Here lies the deeper problem within the current electoral discourse. Large segments of the centre-left bloc have focused their goal on forming a “Zionist-only government.” This is not a technical formula, but a mechanism of exclusion: the establishment of an ideological threshold as a condition for political legitimacy. The question is no longer what Arab parties propose, but whether they meet an identity-based criterion that is irrelevant to citizenship in any meaningful sense, and by definition irrelevant to the Arab public.

Zionism is not a neutral concept. For many Jews, it is a story of return and redemption; for Palestinians, it is a story of historical rupture – the Nakba. To demand that an Arab elected representative adopt this ideology as a condition for governmental partnership is problematic because it conflates citizenship with national consciousness. Citizenship is a legal framework of rights, duties, and shared responsibility; Zionism is a particular national-ethnic worldview, personal to each individual. Blurring the two inserts a condition into a basic right and creates graded citizenship.

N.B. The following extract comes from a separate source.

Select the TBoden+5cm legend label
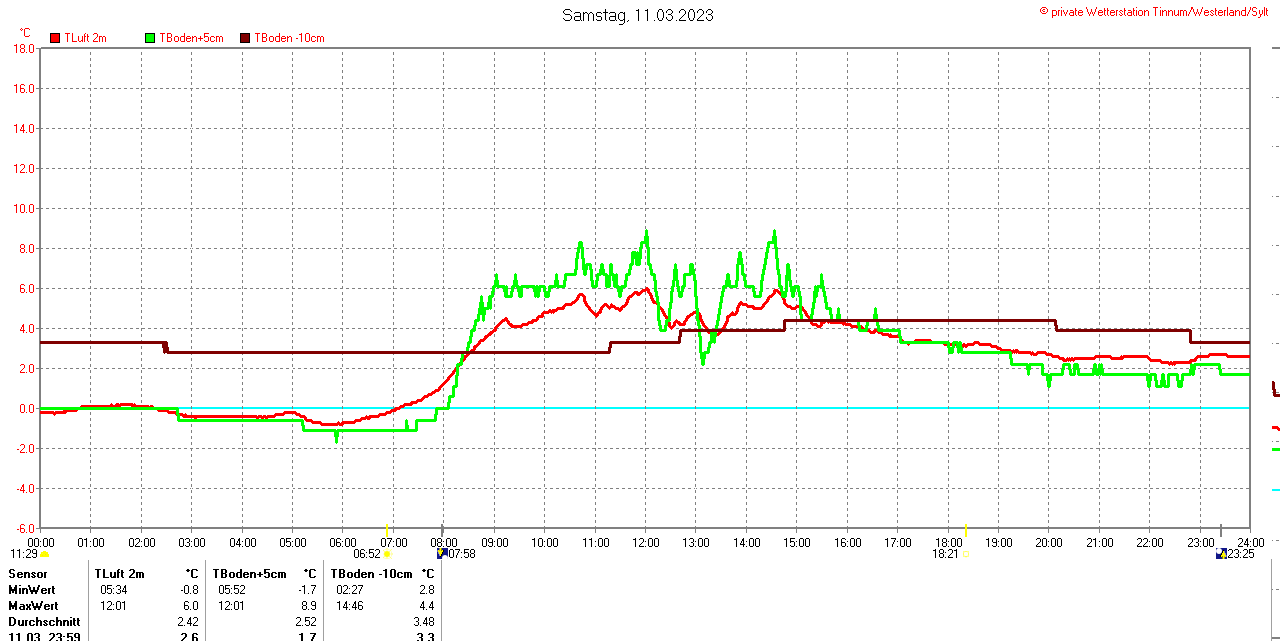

Paradoxically, recognizing that Palestinian Arab citizens of Israel are not Zionists – and are not meant to be – opens the possibility for deeper civic partnership. A partnership not based on erasing identity or enforcing loyalty, but on a shared commitment to governing the state and building a shared future. The call for political integration is not a call to relinquish Palestinian-Arab identity or forget the burdens of the past, but to search for a horizon for the future – a civic common ground within which different identities operate together, even within the government. In this context, Jewish votes for Arab parties also carry deep significance. Not as a moral gesture, but as recognition that Arab representation is not a tolerable anomaly, but a legitimate actor in the arena of power. It is inconceivable that one-fifth of the state’s citizens be labeled “illegitimate,” stigmatized, and pushed outside the political field. Such voting challenges an entrenched hierarchy of “inside” and “outside” and lays the foundation for genuine governing partnership.

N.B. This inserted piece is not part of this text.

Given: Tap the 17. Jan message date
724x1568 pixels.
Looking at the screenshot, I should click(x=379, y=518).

Since October 7, it has been repeatedly claimed, like a hypnotic mantra, that there is no mandate for such partnership. The thing is that this is not a factual observation, but a political choice: to manage fear rather than to govern the state together. Civic responsibility sometimes requires complex and conditional cooperation, not out of naivety, but out of the understanding that governing partnerships manage risks better than permanent exclusion.

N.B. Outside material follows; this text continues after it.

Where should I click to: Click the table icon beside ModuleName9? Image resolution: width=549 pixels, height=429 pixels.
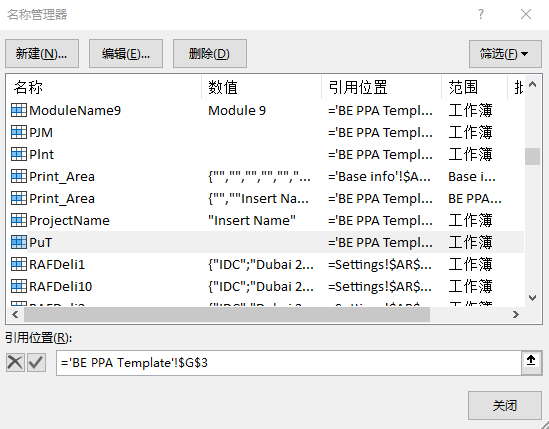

Ultimately, elections are not a test of hope, faith, or ideological purity. They are a test of mature and responsible citizenship, for us, the Arabs. Not only in the question of whether we vote at all, but in the question of whether we demand that our political representation, in whatever format we choose, strive to be a full partner in governmental decision-making and in greater control over our own fate. Democracy is not preserved through slogans about “mandates,” but through civic courage: expanding partnership, entering the difficult decision-making room, and refusing to settle for symbolic presence in the back benches of the Knesset. The time has come, and it is now!
Loui Haj is a humanist and pacifist, active in peace initiatives and Jewish-Arab partnership, and a resident of Acre.